Il nordic walking tra i saliscendi


La Scuola Italiana di Nordic Walking insegna, attraverso i moduli didattici di apprendimento, che la camminata scandinava può essere praticata con la tecnica corretta finché la pendenza si aggira intorno al 10%. E dopo cosa succede?
– di Salvino Albanese
 
Un tratto di percorso “non in piano” viene identificato come pendenza, cioè come un segmento che presenta differenze di livello; in gergo tecnico si parla di dislivello positivo (oppure D+), se si tratta di salita; e di dislivello negativo (oppure D-), se si tratta di discesa. I lettori avranno capito, quindi, che la pendenza è costituita dalla quota tra due punti lungo il percorso, non necessariamente situati sulla stessa linea verticale.
La Scuola italiana ufficiale di nordic walking insegna, attraverso i moduli didattici di apprendimento, che il nordic walking può essere praticato con la tecnica corretta finche la pendenza si aggira intorno al 10%.
Ma cosa rappresenta questa percentuale?
Il numero indica il grado di inclinazione di un percorso (o un tratto di esso): per ogni 100 m in orizzontale, ci sara un dislivello di 10 m.

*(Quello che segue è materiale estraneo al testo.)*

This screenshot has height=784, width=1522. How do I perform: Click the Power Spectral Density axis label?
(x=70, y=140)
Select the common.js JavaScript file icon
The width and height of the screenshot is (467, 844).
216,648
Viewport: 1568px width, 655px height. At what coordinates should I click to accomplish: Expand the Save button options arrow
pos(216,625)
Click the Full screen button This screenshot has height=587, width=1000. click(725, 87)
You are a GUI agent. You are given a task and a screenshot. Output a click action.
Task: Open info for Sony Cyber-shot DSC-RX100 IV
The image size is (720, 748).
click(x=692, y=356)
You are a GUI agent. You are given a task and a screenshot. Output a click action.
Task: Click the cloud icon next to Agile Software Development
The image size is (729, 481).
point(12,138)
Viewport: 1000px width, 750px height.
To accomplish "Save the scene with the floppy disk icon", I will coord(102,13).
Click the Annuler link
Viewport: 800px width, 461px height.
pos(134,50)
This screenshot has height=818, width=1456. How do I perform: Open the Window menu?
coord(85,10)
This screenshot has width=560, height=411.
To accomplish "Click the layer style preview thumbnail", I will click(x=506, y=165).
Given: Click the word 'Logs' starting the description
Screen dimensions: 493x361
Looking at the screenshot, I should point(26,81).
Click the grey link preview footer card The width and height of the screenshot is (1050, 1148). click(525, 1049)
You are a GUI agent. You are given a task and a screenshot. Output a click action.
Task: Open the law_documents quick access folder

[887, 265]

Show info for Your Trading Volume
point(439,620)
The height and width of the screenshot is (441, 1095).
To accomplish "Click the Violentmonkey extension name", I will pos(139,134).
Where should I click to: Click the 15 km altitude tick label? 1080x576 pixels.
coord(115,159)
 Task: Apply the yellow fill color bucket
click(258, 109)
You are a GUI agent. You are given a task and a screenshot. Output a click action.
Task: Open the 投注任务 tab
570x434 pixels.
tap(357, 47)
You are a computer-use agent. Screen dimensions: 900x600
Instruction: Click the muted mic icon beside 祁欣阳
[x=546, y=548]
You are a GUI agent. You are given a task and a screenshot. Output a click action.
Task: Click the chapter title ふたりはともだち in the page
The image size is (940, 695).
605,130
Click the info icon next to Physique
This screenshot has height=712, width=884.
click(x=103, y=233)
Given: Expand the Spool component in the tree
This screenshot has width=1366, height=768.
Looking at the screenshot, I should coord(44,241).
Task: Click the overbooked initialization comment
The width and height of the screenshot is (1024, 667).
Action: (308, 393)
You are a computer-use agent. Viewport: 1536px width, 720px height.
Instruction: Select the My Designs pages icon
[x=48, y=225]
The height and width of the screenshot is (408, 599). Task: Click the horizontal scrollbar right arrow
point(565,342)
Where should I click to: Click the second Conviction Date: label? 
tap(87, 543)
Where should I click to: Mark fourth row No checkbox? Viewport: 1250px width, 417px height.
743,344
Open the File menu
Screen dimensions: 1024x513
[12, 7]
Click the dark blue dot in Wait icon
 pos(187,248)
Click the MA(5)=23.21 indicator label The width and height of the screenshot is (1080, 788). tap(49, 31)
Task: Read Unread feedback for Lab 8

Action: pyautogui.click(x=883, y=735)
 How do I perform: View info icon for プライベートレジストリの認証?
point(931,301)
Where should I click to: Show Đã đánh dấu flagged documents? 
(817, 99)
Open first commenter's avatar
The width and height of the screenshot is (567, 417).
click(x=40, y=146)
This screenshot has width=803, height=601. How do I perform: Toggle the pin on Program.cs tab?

Naturalmente, per gli altri valori percentuali, il concetto e lo stesso. Il limite del 10% non e un dispetto che gli istruttori di nordic walking intendono fare ai camminatori con i bastoncini. Tale limite indica infatti un motivo ben preciso, e cioè che, nelle salite oltre il 10% (il valore e indicativo; non occorre portate con se il goniometro), sara più difficile svolgere la corretta rullata del piede e trarre i benefici dalla tecnica. L’appoggio del piede, infatti, passera prima alla pianta, e poi soltanto alla punta del piede, a mano a mano che la pendenza della salita aumenta; di conseguenza sara sempre meno possibile eseguire la rullata (cioe la dinamica che parte con l’appoggio del tallone, prosegue lungo tutto l’arco plantare e termina con la spinta finale affidata alle dita). Ma torniamo ai saliscendi.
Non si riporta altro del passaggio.